Shake, Rattle and Hitchhike
By Peter M. Beck
There’s nothing like a massive earthquake to rediscover the kindness of strangers. I was on my first trip outside of Tokyo to get a taste of Japan’s famed skiing. Kagura is almost 200 kilometers north in Niigata Prefecture, but the bullet train makes it possible to leave in the morning, get in a full day of skiing and be home in time for dinner—on a normal day. An intense snowstorm struck around noon. I soon resembled a snowman. At -10 or -15 Celsius, I also began to feel like one. I was in a chalet half way up the slope warming my hands when the building began to sway. I thought it was the wind until the cooks came out of the kitchen yelling “jishin!” The word is close enough to the Korean (both come from Chinese) that I knew exactly what they meant.
With all train service halted, I was forced to spend the night. Officials (and the public more broadly) could not have managed the potential chaos more smoothly. Within minutes I had a room at a hotel near the train station. Because of the earthquake, international calls were free. No one was trying to make a fast buck. But at 4 the next morning, I was nearly shaken out of bed by an even more violent tremor. It was “only” a 6.6 on the Richter scale, which is almost nothing compared to the 8.9 that struck off the east coast, but this one was vastly closer. Even more unsettling were the aftershocks, which were frequent and at times intense. Two struck during a call to my family. By then I was estimating the magnitude with a surprising degree of accuracy. I grew up in California attending San Jose Earthquakes soccer games, but I was in Seoul teaching English to my future wife when the 1989 Bay Area quake struck and I slept through the 1994 Los Angeles tremor in distant San Diego.

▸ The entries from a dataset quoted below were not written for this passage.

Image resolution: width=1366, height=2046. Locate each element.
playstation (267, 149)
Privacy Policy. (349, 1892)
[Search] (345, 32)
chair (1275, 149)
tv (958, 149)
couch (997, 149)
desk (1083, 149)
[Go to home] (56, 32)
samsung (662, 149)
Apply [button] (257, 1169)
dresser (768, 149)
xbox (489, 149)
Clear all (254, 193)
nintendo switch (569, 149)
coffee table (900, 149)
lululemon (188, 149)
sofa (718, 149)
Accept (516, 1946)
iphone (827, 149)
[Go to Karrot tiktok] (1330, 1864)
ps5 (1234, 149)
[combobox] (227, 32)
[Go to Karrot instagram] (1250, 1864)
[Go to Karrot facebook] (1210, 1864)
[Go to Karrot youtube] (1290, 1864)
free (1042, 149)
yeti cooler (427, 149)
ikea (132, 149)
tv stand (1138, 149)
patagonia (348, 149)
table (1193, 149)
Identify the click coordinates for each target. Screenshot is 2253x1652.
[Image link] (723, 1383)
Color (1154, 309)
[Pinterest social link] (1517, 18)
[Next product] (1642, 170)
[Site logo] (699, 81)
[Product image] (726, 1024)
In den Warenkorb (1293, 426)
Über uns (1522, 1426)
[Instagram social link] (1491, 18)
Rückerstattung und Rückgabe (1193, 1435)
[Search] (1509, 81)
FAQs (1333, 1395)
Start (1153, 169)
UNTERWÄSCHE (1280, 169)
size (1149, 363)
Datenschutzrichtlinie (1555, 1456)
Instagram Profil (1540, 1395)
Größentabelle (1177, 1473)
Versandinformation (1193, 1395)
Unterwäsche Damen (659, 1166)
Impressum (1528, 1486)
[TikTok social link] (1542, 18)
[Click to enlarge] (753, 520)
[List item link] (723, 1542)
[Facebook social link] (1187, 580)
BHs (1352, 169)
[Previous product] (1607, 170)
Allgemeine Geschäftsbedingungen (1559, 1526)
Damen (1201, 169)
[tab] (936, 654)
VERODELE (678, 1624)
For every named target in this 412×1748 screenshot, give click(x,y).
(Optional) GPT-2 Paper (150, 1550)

Given all of the aftershocks, I knew it could easily be another day before train service would resume, but I was determined not to sit around in a hotel that no longer had water. I decided to revert to my preferred means of travel in Japan during my college days: Hitchhiking. One of my professors, the late Chalmers Johnson, had strongly urged me to give it a try. Back then, there were plenty of trains, but I had no money for them. Facing the reverse this time made the experience much less humiliating. I made a sign reading “Tokyo” in my best Chinese characters and stood near the entrance to the expressway. After nearly two hours, I was finally picked up by Naoki, who told me, “I gave you a ride because Japanese people are shy and you might have to wait a long time.” A former banker, Naoki had also been enjoying the superb powder at Kagura when Japan’s worst-ever earthquake struck. He was on his way with water and food for his parents, who live closer to the epicenter of the 8.9 quake.
When he had to turn east, he dropped me off at a rest area. It was fairly desolate and there was only an hour of daylight remaining, so I was not sure what I was going to do if it took longer than that to find a ride. Fortunately, I was picked up after less than half an hour by a young couple, Daisuke and Makiko. After listening to an eclectic array of songs on their MP3 player, I discovered that my driver is the bass player for the Japanese rock band LAYZis (http://ameblo.jp/layzis-dai/). Even though I never cared for the group that most inspired him, Motely Crew, LAYZis has gained a devout fan.
Back in Tokyo, life had already returned to normal—a testament to Japan’s strict building codes. It was hard to believe that just one day earlier, millions had faced epic walks home. Shizuoka University Professor Nakamoto Yoshihiko informed me that it took him and his wife a combined nine hours to make their journeys. Other than bare supermarket shelves, it felt like a normal Saturday evening. Yet, I will have a reminder of this earthquake every time I look out my window: The needle on top of the Tokyo Tower now resembles the Leaning Tower of Pisa.
***Council on Foreign Relations-Hitachi Fellow, Keio University, Tokyo.